Génie Civil, 1899.
M. Charles Friedel, membre de l'Institut, professeur à la Faculté des Sciences de l'Université de Paris, vient de mourir à l'âge de 67 ans.
Reçu docteur es sciences en 1869, M. Friedel avait été d'abord conservateur des collections minéralogiques de l'Ecole supérieure des Mines et maître de conférences à l'École Normale; puis, il fut nommé professeur du cours de minéralogie en Sorbonne.
A la mort de Regnault (1878), il entra à l'Académie des Sciences; enfin, en 1884, il succéda à son maître et ami Wurtz, dans la chaire de chimie organique de la Sorbonne.
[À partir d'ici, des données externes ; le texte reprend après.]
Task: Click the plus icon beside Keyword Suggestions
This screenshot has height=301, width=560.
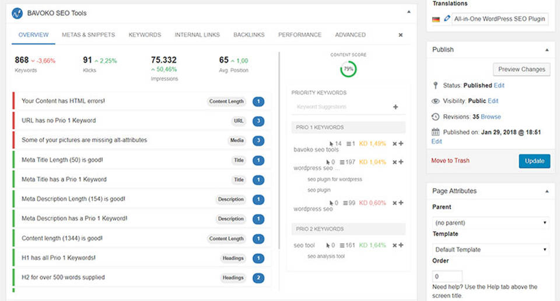Action: click(x=396, y=107)
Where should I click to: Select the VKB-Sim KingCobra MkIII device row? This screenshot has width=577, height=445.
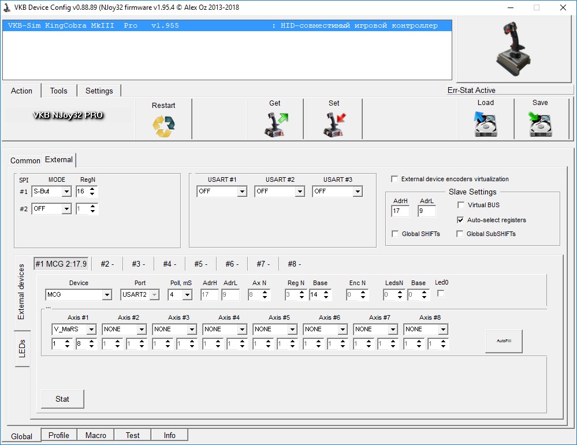[227, 26]
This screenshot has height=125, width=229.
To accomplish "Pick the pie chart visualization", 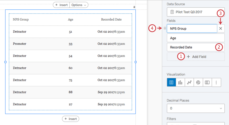I will pyautogui.click(x=198, y=83).

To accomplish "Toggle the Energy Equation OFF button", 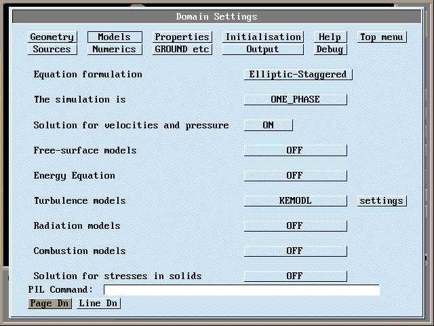I will (295, 175).
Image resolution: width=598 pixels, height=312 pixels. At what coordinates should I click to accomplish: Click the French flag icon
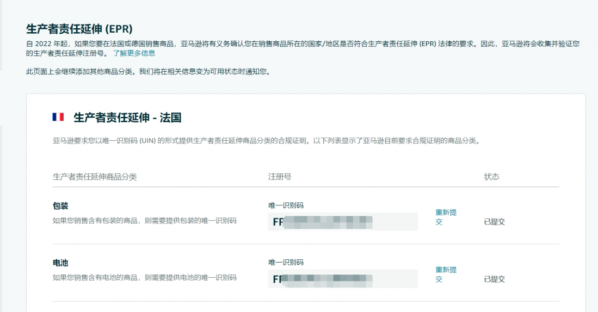pos(58,117)
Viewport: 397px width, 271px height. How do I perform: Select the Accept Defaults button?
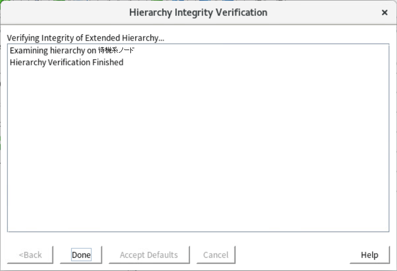(x=149, y=255)
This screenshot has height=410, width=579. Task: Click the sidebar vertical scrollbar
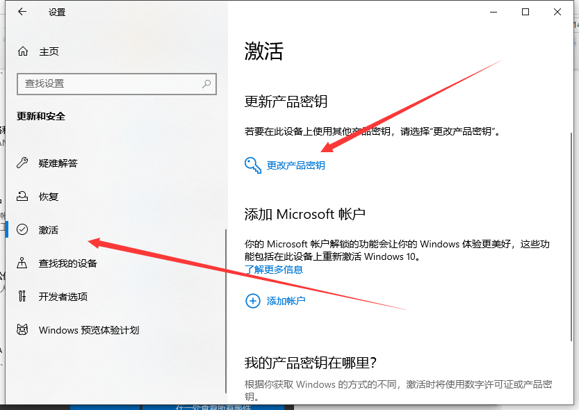[x=225, y=313]
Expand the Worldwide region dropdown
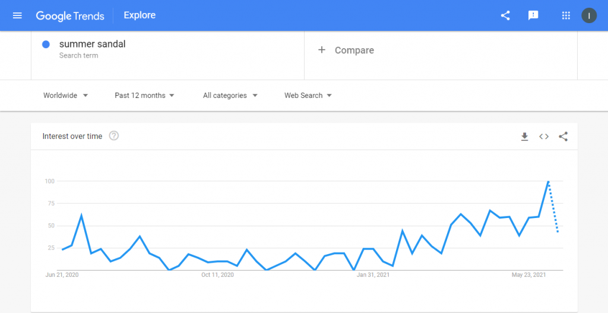 (65, 96)
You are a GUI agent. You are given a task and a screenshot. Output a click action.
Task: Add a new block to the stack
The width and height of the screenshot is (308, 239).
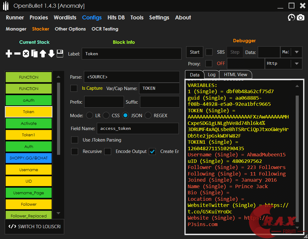pyautogui.click(x=9, y=54)
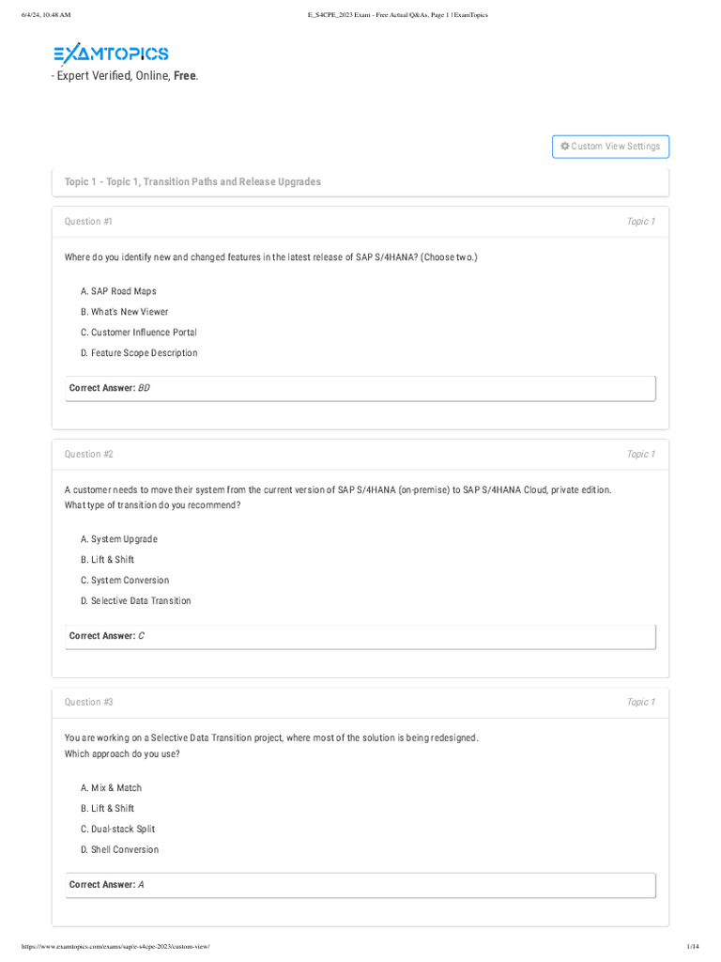The height and width of the screenshot is (962, 721).
Task: Click the Topic 1 section heading
Action: pos(192,182)
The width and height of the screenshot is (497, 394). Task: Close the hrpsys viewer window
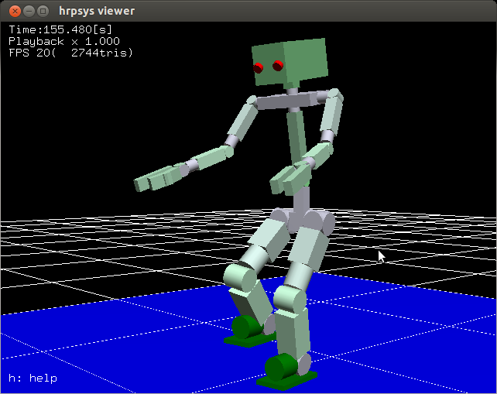click(11, 11)
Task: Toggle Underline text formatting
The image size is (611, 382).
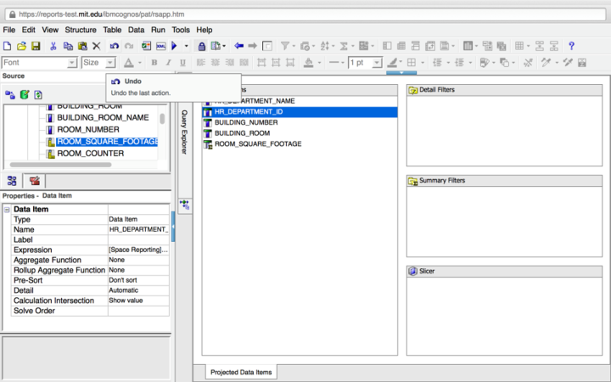Action: pos(182,63)
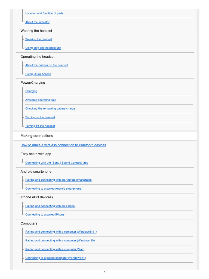
Task: Select 'Connecting to a paired Android smartphone'
Action: [53, 189]
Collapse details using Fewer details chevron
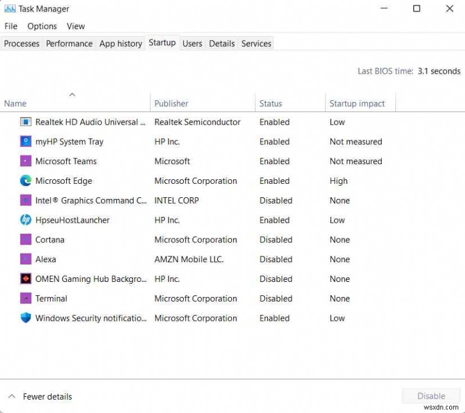The height and width of the screenshot is (413, 465). point(12,396)
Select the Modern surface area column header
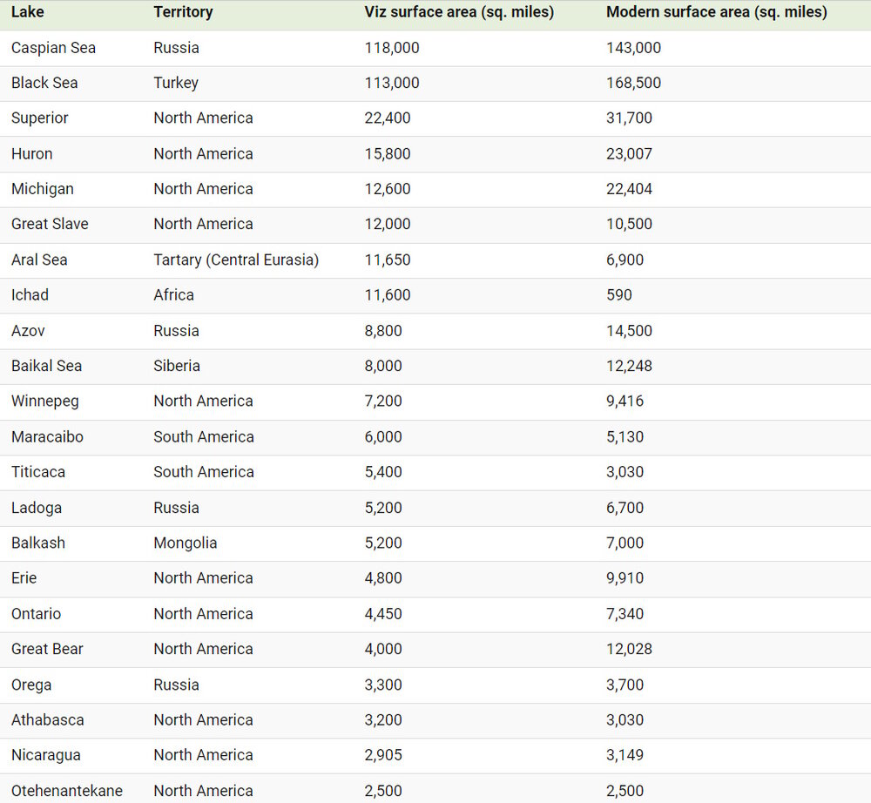This screenshot has width=871, height=803. coord(716,12)
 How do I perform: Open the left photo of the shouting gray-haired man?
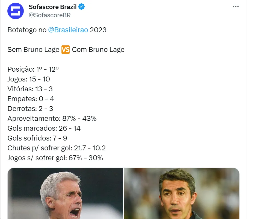coord(65,193)
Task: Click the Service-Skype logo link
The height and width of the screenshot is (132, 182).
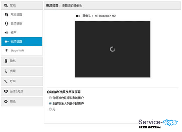Action: [x=158, y=124]
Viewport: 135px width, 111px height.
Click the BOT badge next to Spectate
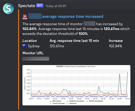[x=40, y=5]
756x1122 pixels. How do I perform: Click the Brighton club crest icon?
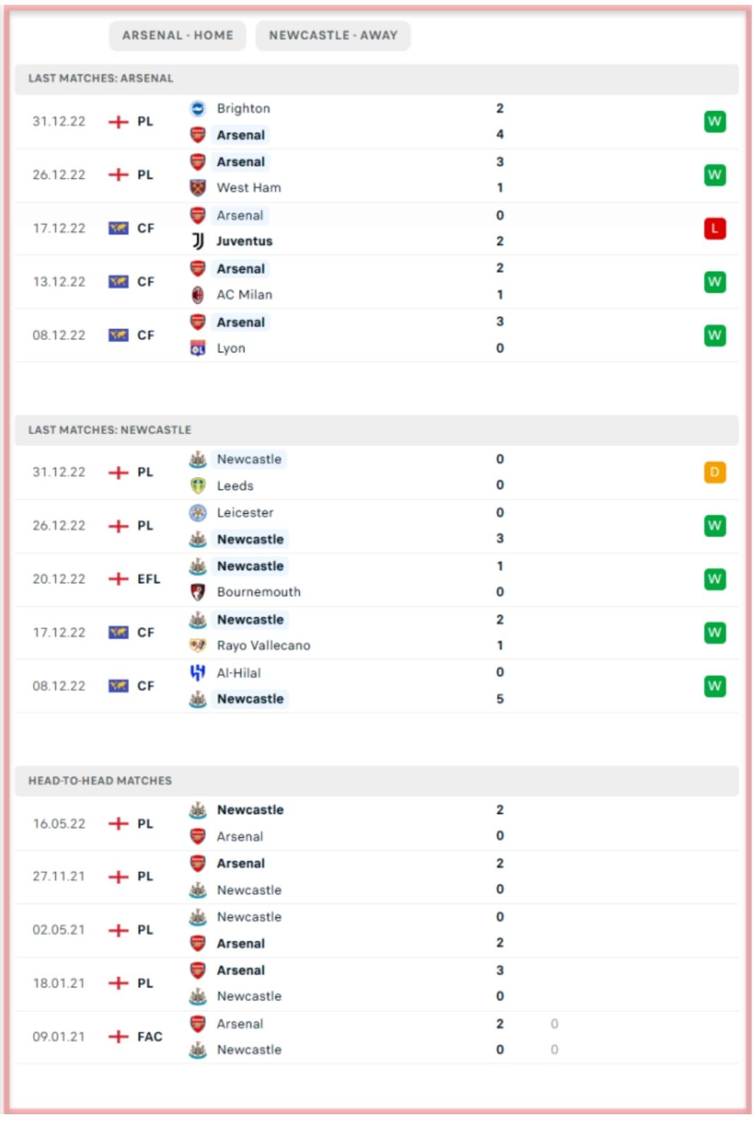(x=198, y=109)
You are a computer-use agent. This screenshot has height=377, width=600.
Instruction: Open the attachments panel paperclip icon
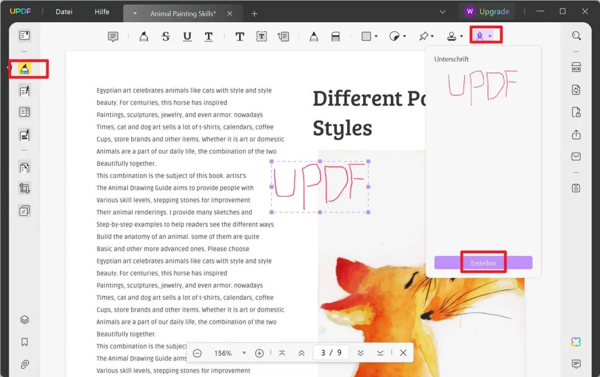pos(25,364)
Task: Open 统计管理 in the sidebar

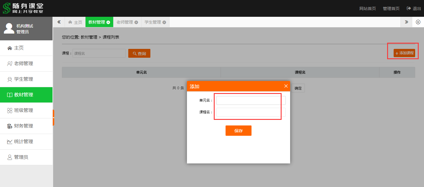Action: [24, 142]
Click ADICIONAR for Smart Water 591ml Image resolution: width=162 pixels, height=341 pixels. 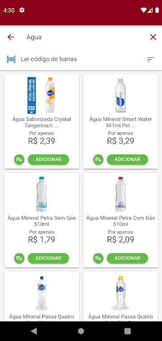[127, 159]
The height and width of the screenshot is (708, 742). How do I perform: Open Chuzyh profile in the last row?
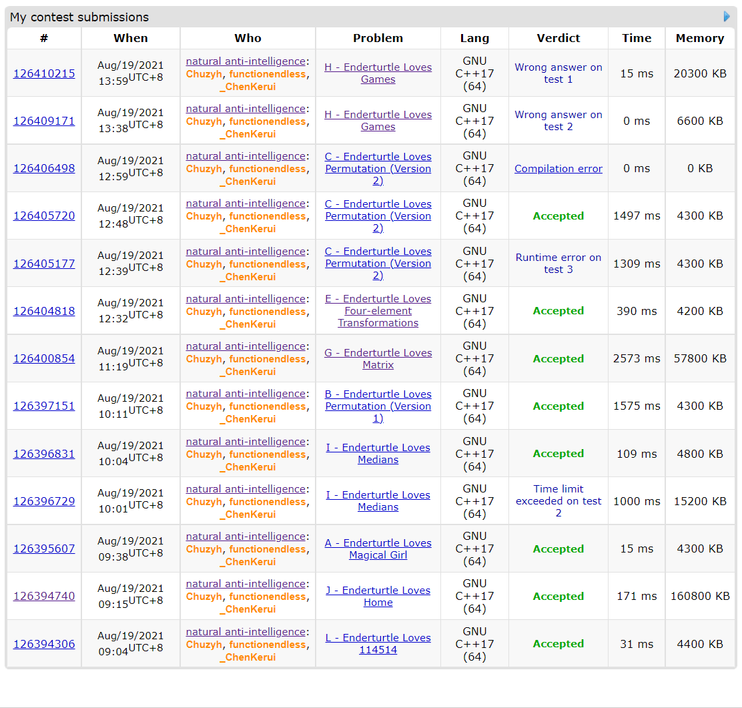point(204,645)
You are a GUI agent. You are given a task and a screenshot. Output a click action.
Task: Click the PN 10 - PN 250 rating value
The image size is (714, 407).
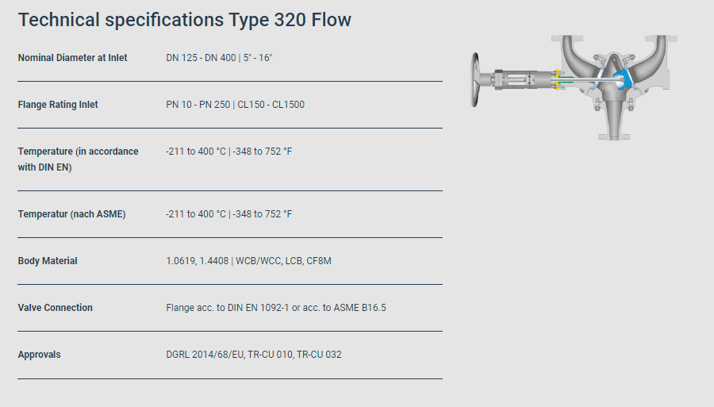[x=235, y=105]
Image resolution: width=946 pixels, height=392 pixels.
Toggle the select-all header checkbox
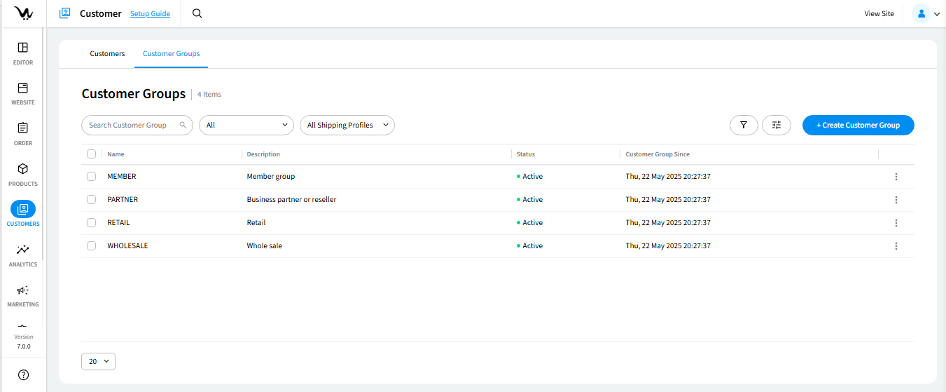point(91,154)
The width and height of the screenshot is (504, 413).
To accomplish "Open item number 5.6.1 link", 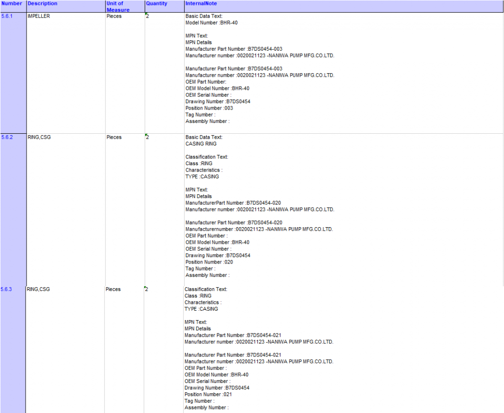I will click(7, 16).
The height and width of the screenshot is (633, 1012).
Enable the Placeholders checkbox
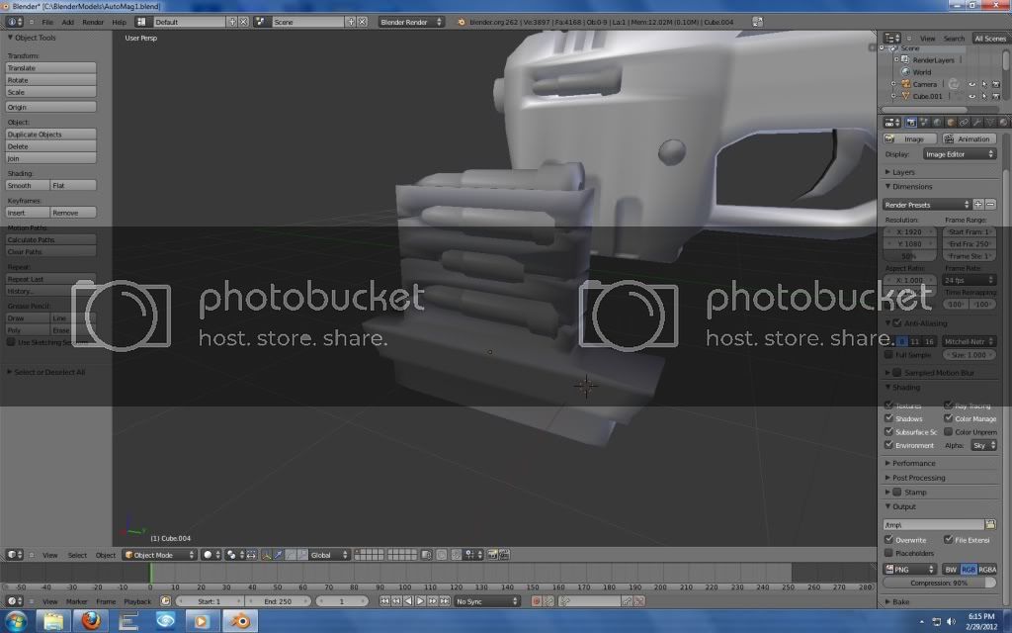pos(888,553)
Les travaux de Friedel portèrent sur des recherches de l'ordre le plus élevé ; nous citerons les principales :
Les synthèses du feldspath orthose et de l'albite ; la synthèse de l'acide lactique en partant de l'acide propionique chloré (ou chloro-2-propanoïque) que l'on traite par la potasse; la synthèse de la glycérine, en collaboration avec Sylva, obtenue en prenant comme point de départ l'acétone et en préparant la trichlorhydrine que l'on saponifie : ses recherches sur les acétones, dans lesquelles il a démontré que leur hydrogénation donne naissance aux alcools secondaires ; ses travaux relatifs à l'action du chlorure d'aluminium sur certains composés organiques (en collaboration avec Crafts) et, en particulier, à la réaction des dérivés halogènes des carbures saturés sur les carbures benzéniques en présence de chlorure d'aluminium; divers mémoires sur la constitution des acides camphoriques et sur les composés organiques du silicium, siliciiodoforme, éthers méthylsiliciques, etc.
M. Friedel a été l'un des grands promoteurs de la théorie atomique. Élève de Wurtz, il eut à supporter toutes les attaques dirigées contre cette école qui devait, disait-on, causer la décadence de la chimie en France ; il a eu, tout au moins, la satisfaction d'assister au triomphe des idées de son maître et de les voir, enfin, accepter dans l'enseignement officiel.
L'industrie gardera longtemps le nom de ce savant qui, loin de dédaigner la science pratique, créa le laboraloire de chimie appliquée de la rue Michelet. On ne peut encore apprécier les résultats de ce nouvel enseignement, les cours de cette Ecole, fondée en 1896, durant trois ans, mais on est en droit d'espérer qu'il contribuera au renouvellement de notre industrie chimique.
M. Friedel était officier de la Légion d'honneur. Il avait été désigné comme président du jury de la classe 87 à l'Exposition de 1900.